:: Data to examine ::
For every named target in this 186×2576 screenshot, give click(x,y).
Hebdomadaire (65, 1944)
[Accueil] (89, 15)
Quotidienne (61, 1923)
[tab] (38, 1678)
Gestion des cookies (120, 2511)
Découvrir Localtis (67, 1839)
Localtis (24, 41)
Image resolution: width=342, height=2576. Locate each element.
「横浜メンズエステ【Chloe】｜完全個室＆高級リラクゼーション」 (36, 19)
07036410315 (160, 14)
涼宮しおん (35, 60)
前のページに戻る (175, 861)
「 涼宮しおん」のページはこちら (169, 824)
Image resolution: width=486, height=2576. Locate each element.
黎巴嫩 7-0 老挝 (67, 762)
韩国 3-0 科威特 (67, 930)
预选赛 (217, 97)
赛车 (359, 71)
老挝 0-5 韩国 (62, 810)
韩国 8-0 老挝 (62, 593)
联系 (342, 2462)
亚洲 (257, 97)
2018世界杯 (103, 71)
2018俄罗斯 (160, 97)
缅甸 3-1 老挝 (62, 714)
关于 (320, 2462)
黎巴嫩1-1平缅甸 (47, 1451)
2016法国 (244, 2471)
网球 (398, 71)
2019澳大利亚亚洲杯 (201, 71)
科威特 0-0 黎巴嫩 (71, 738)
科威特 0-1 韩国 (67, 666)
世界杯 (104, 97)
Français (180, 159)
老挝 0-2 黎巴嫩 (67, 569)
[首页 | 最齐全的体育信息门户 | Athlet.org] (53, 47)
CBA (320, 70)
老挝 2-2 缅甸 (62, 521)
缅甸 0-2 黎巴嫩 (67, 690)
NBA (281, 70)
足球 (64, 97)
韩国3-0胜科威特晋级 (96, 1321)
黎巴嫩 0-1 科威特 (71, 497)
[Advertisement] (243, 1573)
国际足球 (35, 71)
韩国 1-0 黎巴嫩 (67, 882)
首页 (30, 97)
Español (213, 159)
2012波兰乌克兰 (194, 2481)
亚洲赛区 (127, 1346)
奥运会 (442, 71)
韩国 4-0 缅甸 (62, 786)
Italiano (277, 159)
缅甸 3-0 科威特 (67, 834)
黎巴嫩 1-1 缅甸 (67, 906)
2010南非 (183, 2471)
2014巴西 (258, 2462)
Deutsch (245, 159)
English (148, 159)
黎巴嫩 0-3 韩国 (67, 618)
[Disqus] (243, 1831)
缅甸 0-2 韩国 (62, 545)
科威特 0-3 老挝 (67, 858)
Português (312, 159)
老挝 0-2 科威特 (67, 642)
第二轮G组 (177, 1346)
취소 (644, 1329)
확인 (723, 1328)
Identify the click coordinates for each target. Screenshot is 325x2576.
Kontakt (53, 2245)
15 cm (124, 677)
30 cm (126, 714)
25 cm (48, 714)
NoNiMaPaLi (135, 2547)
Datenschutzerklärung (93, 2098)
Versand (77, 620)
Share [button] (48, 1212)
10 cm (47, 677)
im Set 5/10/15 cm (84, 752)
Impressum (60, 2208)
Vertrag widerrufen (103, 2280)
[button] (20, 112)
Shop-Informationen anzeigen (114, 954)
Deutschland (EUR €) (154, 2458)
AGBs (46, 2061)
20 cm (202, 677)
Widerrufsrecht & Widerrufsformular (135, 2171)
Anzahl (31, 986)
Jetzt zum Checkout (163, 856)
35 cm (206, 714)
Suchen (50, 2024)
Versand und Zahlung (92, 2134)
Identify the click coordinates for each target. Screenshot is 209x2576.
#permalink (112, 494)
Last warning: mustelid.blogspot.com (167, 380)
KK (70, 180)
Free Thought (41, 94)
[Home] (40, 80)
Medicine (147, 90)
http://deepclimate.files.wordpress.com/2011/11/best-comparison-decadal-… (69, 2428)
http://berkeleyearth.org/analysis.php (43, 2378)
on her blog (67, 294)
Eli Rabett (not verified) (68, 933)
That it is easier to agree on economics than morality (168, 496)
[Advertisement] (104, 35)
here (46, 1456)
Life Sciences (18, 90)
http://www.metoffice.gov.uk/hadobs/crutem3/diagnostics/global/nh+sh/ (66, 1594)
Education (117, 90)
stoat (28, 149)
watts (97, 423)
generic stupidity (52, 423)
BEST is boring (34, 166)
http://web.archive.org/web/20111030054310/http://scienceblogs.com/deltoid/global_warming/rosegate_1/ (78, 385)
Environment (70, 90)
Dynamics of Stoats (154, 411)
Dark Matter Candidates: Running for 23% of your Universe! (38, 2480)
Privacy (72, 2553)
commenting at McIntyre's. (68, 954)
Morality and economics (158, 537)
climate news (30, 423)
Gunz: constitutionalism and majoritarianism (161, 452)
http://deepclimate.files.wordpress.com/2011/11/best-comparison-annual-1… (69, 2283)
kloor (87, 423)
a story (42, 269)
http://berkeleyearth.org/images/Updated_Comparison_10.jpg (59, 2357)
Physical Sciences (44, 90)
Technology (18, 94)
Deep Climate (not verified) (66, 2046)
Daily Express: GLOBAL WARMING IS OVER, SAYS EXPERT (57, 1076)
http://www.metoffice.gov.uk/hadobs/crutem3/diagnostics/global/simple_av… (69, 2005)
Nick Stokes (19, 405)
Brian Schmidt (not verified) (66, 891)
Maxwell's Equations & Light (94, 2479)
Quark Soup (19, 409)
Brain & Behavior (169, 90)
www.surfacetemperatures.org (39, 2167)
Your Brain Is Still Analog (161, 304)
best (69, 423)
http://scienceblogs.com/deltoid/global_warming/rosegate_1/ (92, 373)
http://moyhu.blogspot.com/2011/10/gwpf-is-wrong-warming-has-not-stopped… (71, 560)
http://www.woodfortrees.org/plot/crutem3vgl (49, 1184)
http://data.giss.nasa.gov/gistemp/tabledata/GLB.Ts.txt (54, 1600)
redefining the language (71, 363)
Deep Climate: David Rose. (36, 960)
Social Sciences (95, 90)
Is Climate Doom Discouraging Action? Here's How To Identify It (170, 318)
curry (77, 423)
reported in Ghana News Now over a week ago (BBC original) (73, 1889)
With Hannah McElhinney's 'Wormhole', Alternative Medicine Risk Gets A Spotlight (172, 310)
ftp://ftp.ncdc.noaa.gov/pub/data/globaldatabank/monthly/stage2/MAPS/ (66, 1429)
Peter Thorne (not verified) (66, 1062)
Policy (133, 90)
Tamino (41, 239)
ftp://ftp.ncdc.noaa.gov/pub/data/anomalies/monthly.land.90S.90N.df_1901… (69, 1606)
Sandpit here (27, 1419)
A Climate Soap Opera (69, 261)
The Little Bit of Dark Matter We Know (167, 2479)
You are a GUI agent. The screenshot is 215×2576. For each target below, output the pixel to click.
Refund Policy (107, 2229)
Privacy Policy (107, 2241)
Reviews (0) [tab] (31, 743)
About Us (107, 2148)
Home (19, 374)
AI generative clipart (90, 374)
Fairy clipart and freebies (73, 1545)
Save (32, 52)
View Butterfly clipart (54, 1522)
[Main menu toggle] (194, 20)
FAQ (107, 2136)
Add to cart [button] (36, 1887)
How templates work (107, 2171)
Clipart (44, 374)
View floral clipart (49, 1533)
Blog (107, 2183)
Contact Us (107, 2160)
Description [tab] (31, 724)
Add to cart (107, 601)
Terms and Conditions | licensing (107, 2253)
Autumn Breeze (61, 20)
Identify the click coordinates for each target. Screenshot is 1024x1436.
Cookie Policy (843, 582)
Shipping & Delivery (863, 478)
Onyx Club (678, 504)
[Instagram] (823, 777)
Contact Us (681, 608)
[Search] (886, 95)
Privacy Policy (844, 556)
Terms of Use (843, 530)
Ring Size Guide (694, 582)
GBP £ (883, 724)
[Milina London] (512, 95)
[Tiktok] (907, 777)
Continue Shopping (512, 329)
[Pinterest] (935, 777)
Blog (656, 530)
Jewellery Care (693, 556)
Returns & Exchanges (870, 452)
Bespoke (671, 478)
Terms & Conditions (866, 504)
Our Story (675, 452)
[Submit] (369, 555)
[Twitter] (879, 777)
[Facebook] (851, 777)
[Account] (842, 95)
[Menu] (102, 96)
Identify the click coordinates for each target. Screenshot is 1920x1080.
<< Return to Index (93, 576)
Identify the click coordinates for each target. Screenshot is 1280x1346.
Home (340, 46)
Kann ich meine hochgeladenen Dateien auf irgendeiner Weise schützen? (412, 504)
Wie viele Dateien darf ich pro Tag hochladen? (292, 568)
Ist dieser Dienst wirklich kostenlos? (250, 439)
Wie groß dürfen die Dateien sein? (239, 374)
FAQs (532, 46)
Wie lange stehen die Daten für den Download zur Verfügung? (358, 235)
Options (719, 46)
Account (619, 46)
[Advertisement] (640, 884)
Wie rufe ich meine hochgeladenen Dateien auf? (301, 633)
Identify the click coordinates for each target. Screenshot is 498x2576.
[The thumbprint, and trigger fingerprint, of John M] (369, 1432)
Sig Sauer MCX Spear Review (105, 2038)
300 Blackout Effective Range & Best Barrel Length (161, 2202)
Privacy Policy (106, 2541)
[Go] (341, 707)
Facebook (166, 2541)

:: Exercise requirements ::
In the data above, find the line with "Policy (133, 90)" and the line with "The Little Bit". Retype both, plus every line between them, exactly.

:: Answer to this problem ::
Policy (133, 90)
Tamino (41, 239)
ftp://ftp.ncdc.noaa.gov/pub/data/anomalies/monthly.land.90S.90N.df_1901… (69, 1606)
Sandpit here (27, 1419)
A Climate Soap Opera (69, 261)
The Little Bit of Dark Matter We Know (167, 2479)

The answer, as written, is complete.